The use of DWI and specifically apparent diffusion coefficient (ADC) values and maps for salivary gland imaging are under investigation and show promise in differentiating benign from malignant tissues (Shah et al. 2003; Abdel‐Razek et al. 2007; Eida et al. 2007; Habermann et al. 2007). The ADC values are affected by technical factors (b‐value setting, image resolution, choice of region of interest, susceptibility artifacts, and adequate shimming) as well as physiologic factors (biochemical composition of tumors, hemorrhage, perfusion, and salivary flow) (Eida et al. 2007). The ADC values of salivary glands change with gustatory stimulation. Although mixed results have been reported, there is generally an increase in the ADC value from pre‐stimulation to post‐stimulation measurements (Habermann et al. 2007). The normal parotid, submandibular, and sublingual glands have measured ADC values of 0.63 ± 0.11 × 10−3 mm2/s, 0.97 ± 0.09 × 10−3 mm2/s, and 0.87 ± 0.05 × 10−3 mm2/s, respectively (Eida et al. 2007).

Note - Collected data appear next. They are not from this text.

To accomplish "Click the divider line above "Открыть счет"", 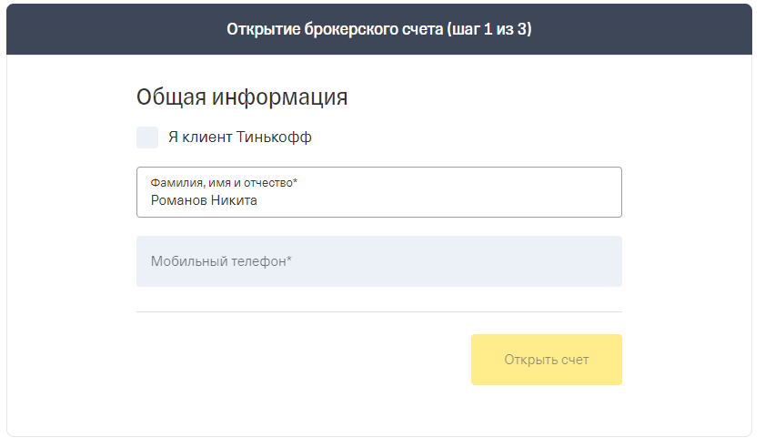I will (x=379, y=311).
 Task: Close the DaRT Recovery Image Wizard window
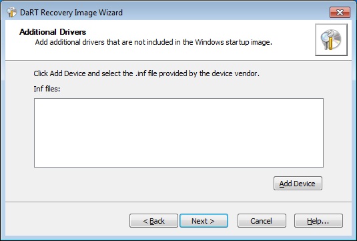pos(340,12)
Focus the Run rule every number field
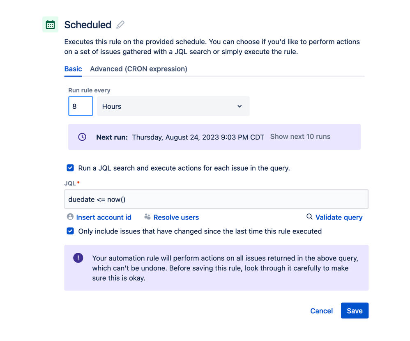 point(81,106)
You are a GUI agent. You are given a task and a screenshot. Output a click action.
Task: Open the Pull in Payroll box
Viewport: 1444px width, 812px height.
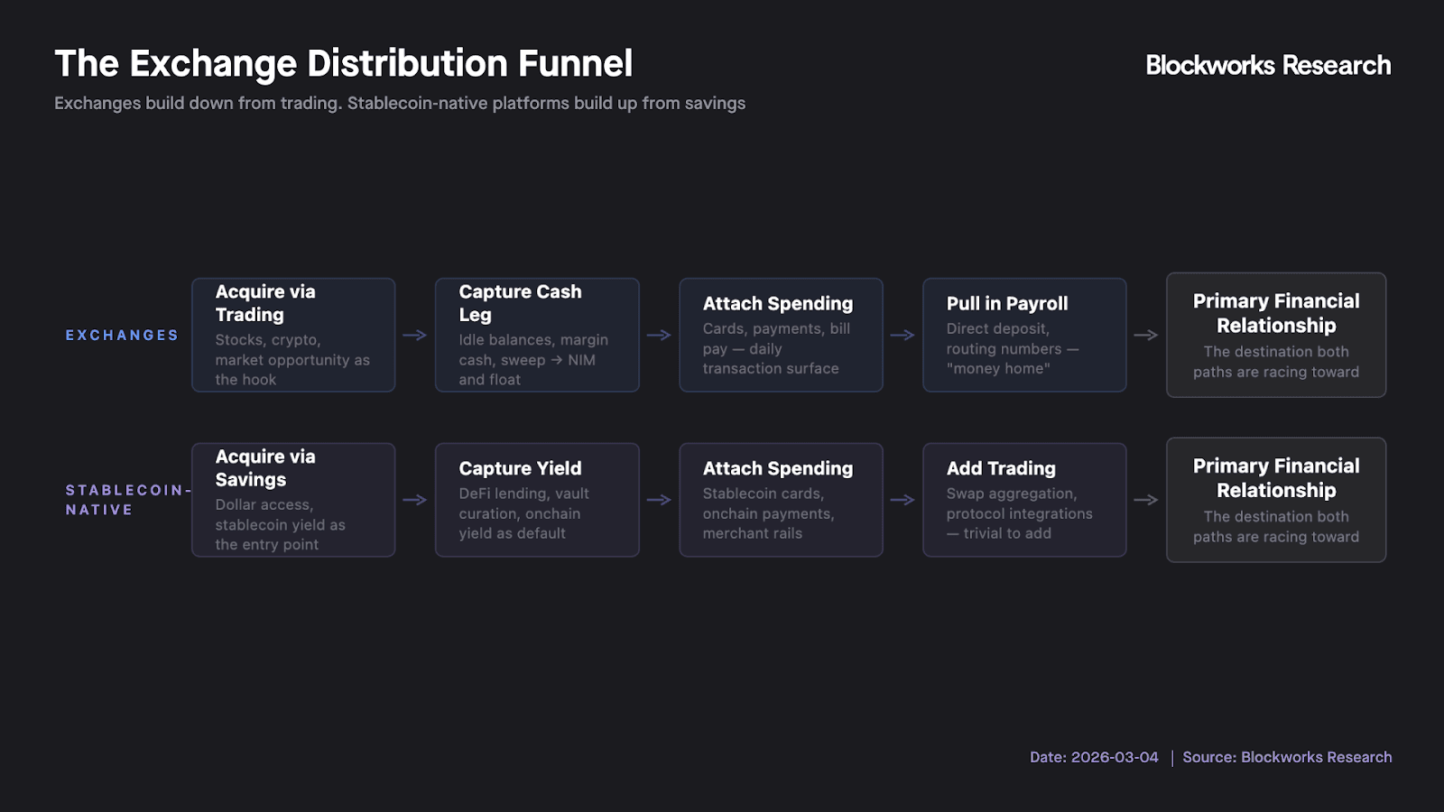[1024, 335]
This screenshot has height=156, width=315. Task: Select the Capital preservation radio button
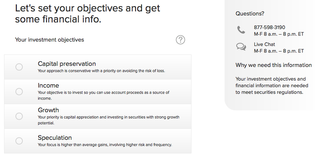19,67
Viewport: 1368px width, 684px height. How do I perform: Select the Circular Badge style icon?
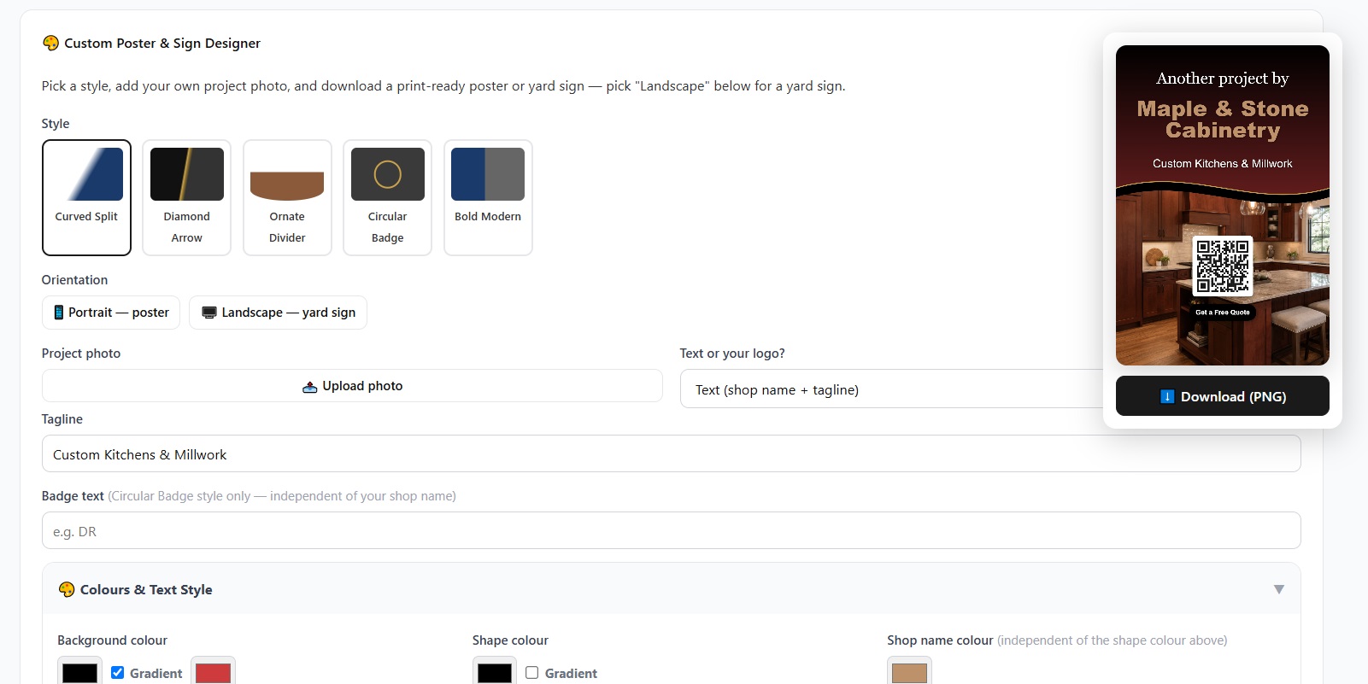click(x=388, y=174)
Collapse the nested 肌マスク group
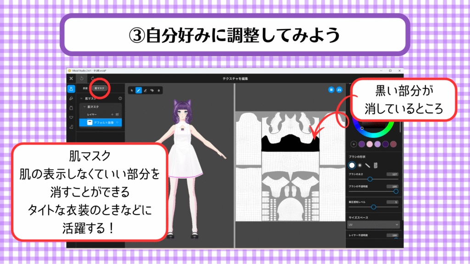 pos(84,107)
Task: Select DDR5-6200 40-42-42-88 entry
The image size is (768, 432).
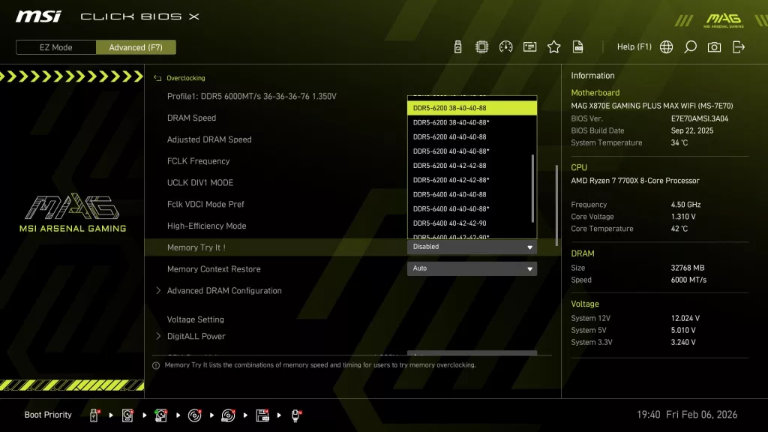Action: [472, 165]
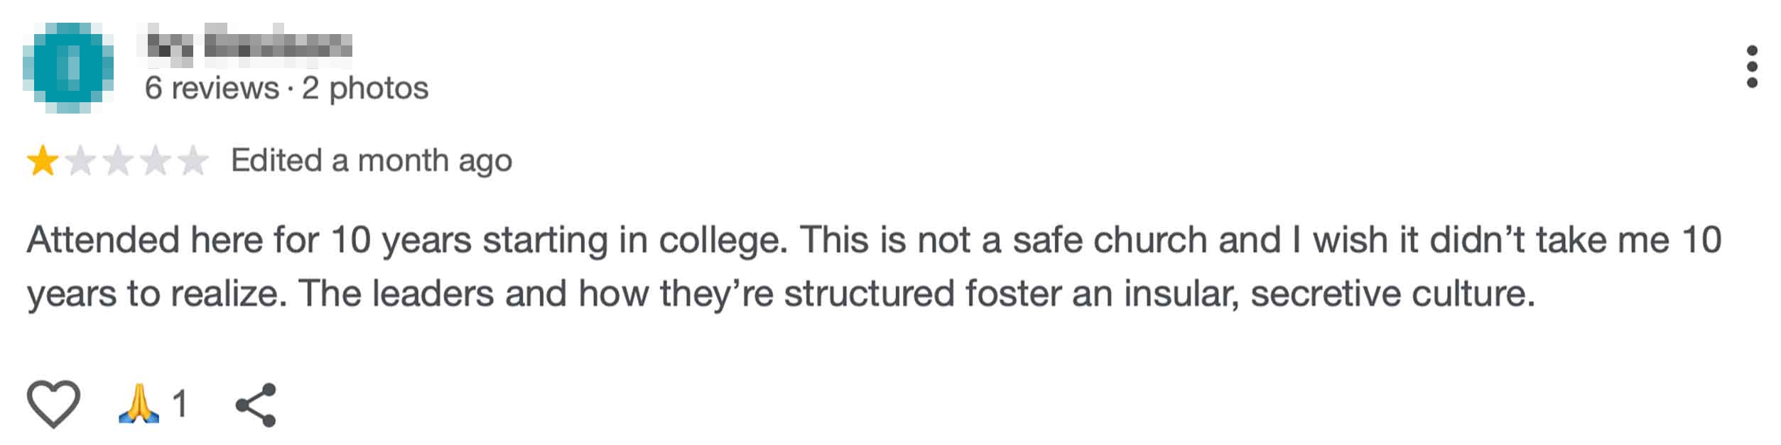This screenshot has width=1781, height=445.
Task: Click the heart like icon
Action: [x=53, y=404]

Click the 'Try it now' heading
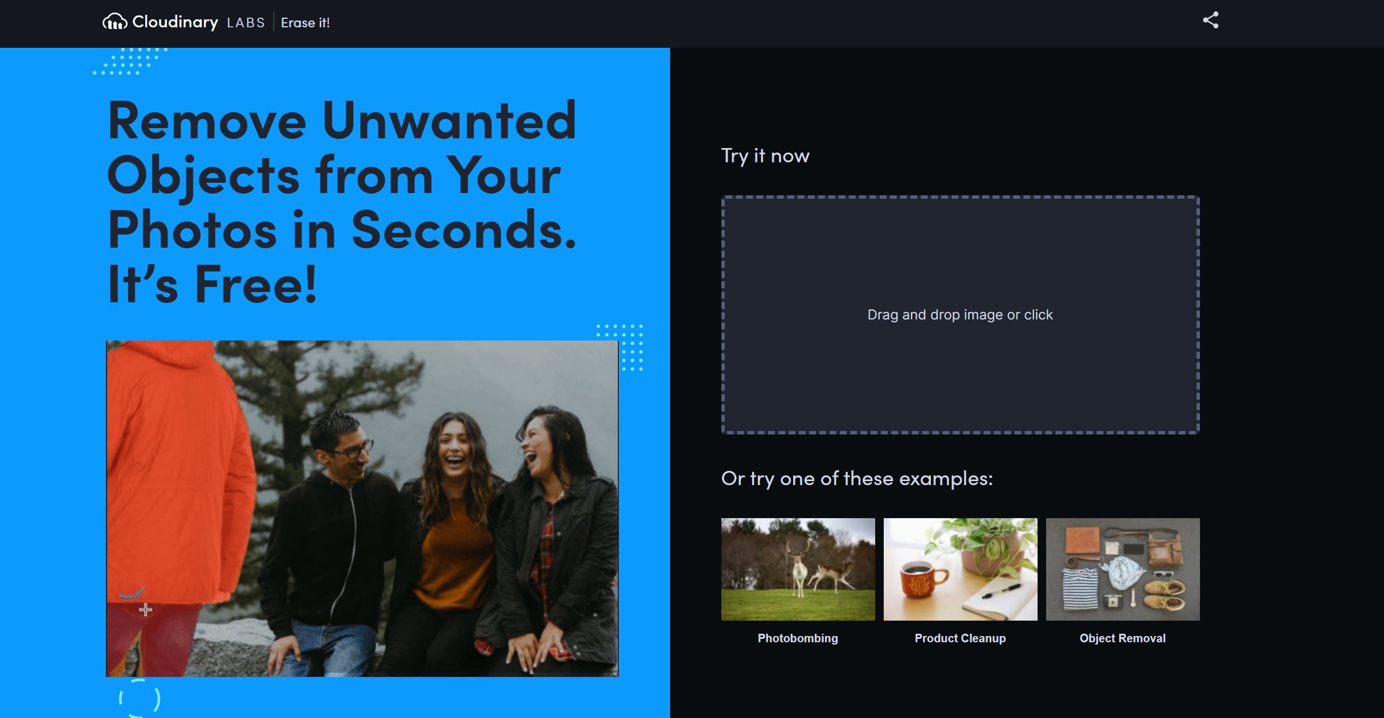pyautogui.click(x=765, y=156)
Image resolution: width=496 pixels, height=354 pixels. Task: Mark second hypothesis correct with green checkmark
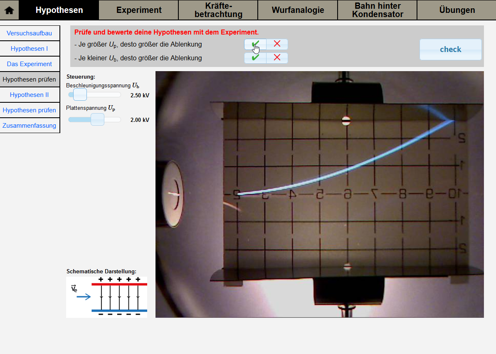coord(255,58)
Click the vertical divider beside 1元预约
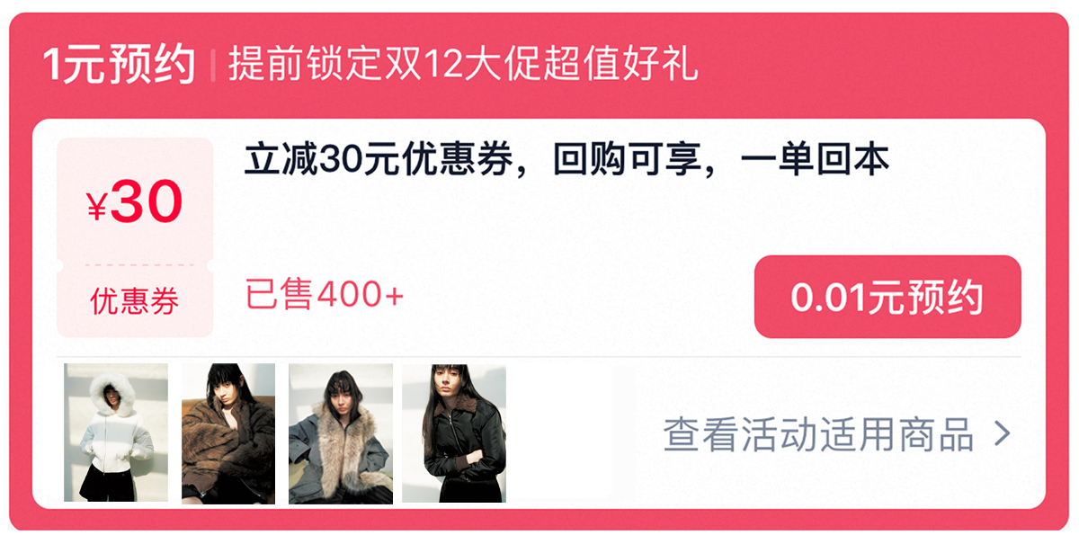Screen dimensions: 1079x544 point(213,66)
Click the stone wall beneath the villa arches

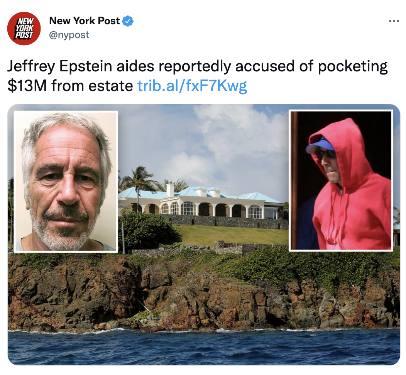pyautogui.click(x=228, y=222)
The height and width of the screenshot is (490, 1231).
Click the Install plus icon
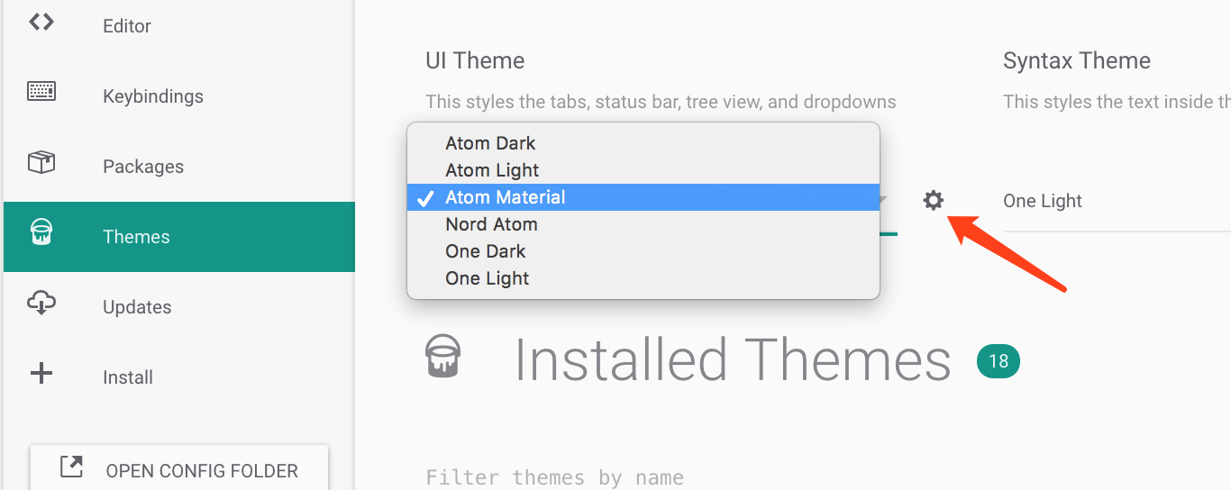pyautogui.click(x=41, y=374)
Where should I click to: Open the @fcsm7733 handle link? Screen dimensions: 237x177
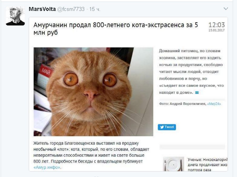pos(71,9)
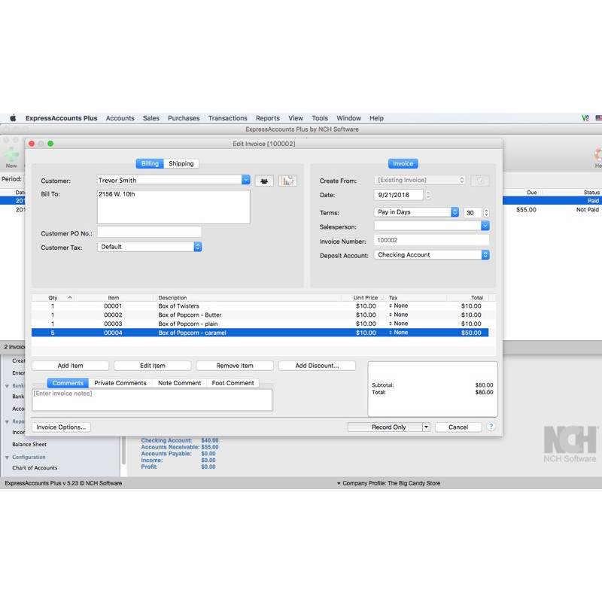Screen dimensions: 602x602
Task: Expand the Customer name dropdown
Action: [245, 180]
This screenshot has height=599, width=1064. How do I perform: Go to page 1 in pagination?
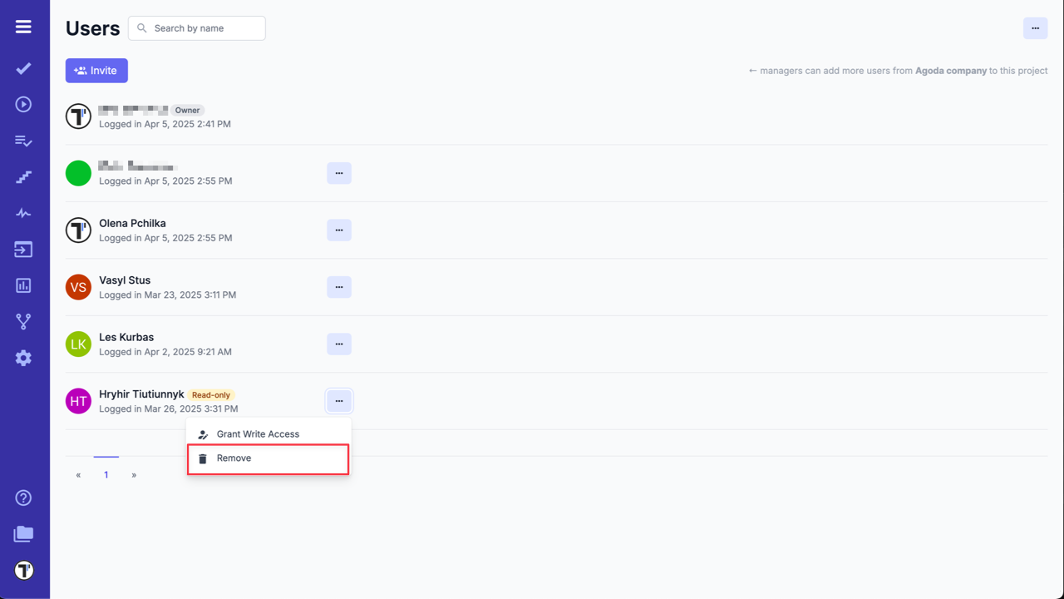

In pleomorphic adenomas, the ADC maps demonstrate areas of cellular proliferation to have intermediate ADC levels and areas of myxomatous changes to have high ADC values (Eida et al. 2007). Warthin's tumor showed lymphoid tissue to have a very low ADC, necrosis with intermediate ADC, and low ADC in cysts among the lymphoid tissue (Eida et al. 2007). Among the malignant lesions, mucoepidermoid carcinoma shows low ADC in a more homogenous pattern whereas the adenoid cystic carcinomas demonstrated a more speckled pattern with areas of low and high ADC likely from multiple areas of cystic or necrotic change (Eida et al. 2007). Lymphoma in salivary glands has been demonstrated to have a diffuse extremely low ADC likely from the diffuse uniform cellularity of lymphoma (Eida et al. 2007). In general, cystic, necrotic, or myxomatous changes tend to have higher ADC and regions of cellularity, low ADC. Malignant tumors tend to show very low to intermediate ADC whereas benign lesions have higher ADC, but with heterogenous pattern. Overlaps do occur for example with Warthin's tumor demonstrating very low ADC regions and adenoid cystic carcinoma with areas of high ADC (Eida et al. 2007).


Figure 2.14. Axial MRI FLAIR image at the skull base demonstrating CSF flow‐related artifactual increased signal in the right prepontine cistern.


Figure 2.15. Axial MRI DWI image at the skull base demonstrating susceptibility artifact adjacent to the left temporal bone (arrow).

Evaluating postoperative changes for residual or recurrent tumors is also an area where DWI and ADC may have a significant impact. In general, (with overlap of data) residual or recurrent lesions have been shown to have ADC values lower than post‐treatment changes (Abdel‐Razek et al. 2007). The lower ADC may be a result of smaller diffusion spaces for water in intracellular and extracellular tissues in hypercellular tumors. The benign post‐treatment tissue with edema and inflammatory changes has fewer barriers to diffusion and increased extracellular space, resulting in a higher ADC (Abdel‐Razek et al. 2007).

Evaluation of connective tissue disorders with DWI has demonstrated early changes with increase in ADC prior to changes on other MRI sequences. This may be a result of early edema and or early lymphocellular infiltration (Patel et al. 2004). Therefore, DWI and ADC may play an important role in early assessment of connective tissue disorders, preoperative evaluation of salivary tumors, as well as surveillance for recurrent disease.